Climate Finance | September 22, 2021

China pledges to end (foreign) coal financing

Amy Cortese
ImpactAlpha Editor

Amy Cortese

ImpactAlpha, Sept. 22 – With less than six weeks until the COP26 climate summit in Glasgow, global leaders are stirring to (modest) action.

China’s Xi Jinping won the day with a pledge to stop financing foreign coal plants. China is by far the largest financier of coal around the world (see End Coal’s finance tracker), with plans to build more than 56,000 megawatts from Brazil to Vietnam. South Korea and Japan, the second- and third-largest financiers of foreign coal plants, made similar pledges earlier this year.
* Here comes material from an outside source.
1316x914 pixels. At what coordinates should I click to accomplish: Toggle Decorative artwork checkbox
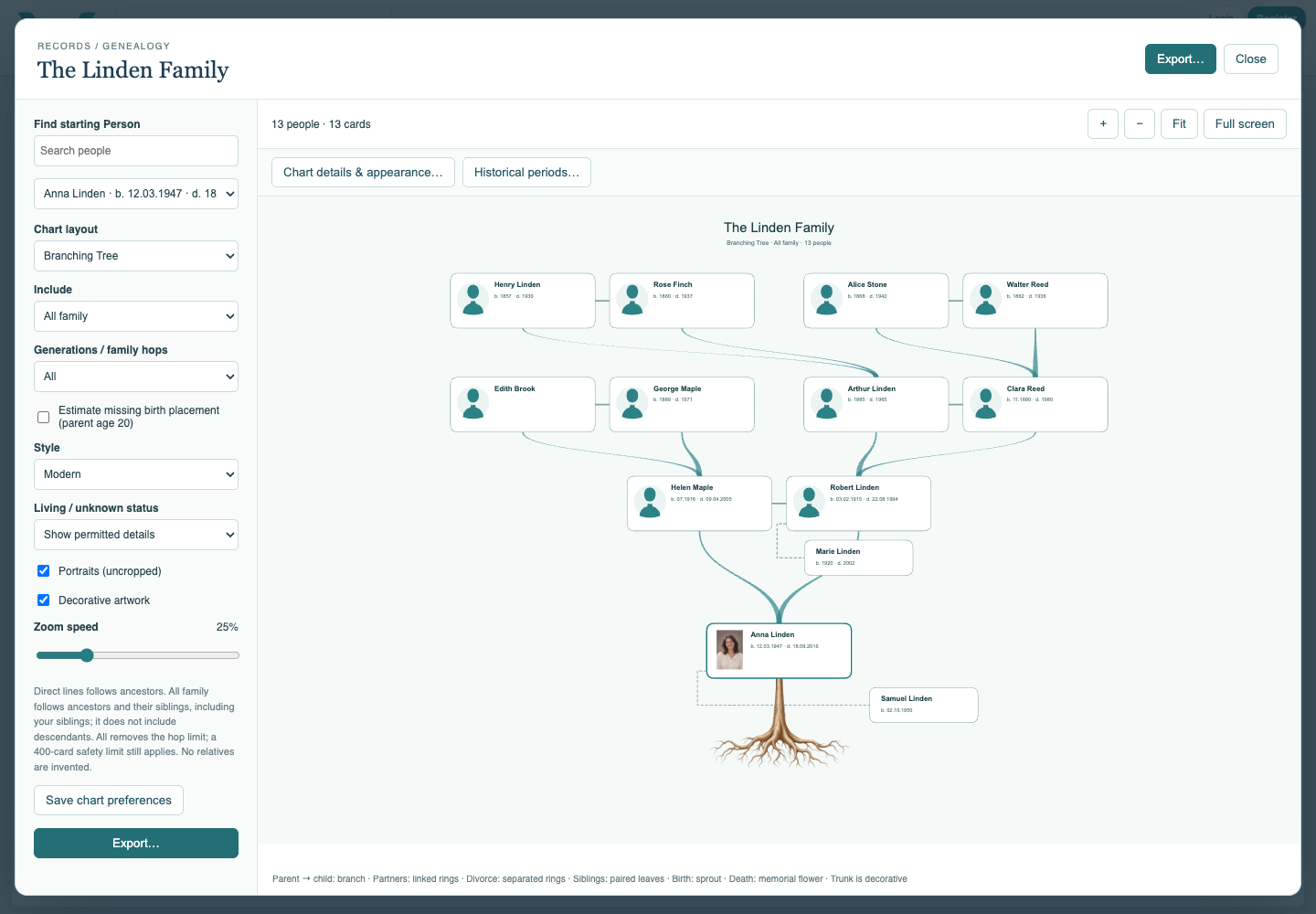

Not mentioned: China’s domestic coal expansion. China added the equivalent to one large coal plant per week last year – more than was retired by the rest of the world.

Still, Xi’s announcement is “a strong sign of coal’s global collapse,” says Carbon Tracker’s Durand D’Souza. Renewable energy will be less costly than coal across China by 2024, the firm says.

Mixed messages

Also at the U.N. General Assembly this week, President Joe Biden promised to double annual funding to help developing nations combat climate change, to $11.4 billion by 2024. Europe, which already contributes $25 billion a year, upped its commitment as well.

Back in the U.S., coal-loving Sen. Joe Manchin is in charge of writing climate policy in the Democrats’ spending bill. Appalachian states stand to gain some $65 billion from solar and wind projects this decade, according to RMI. The New York Times’ Paul Krugman is among those making the case: “Coal Isn’t Your State’s Future.”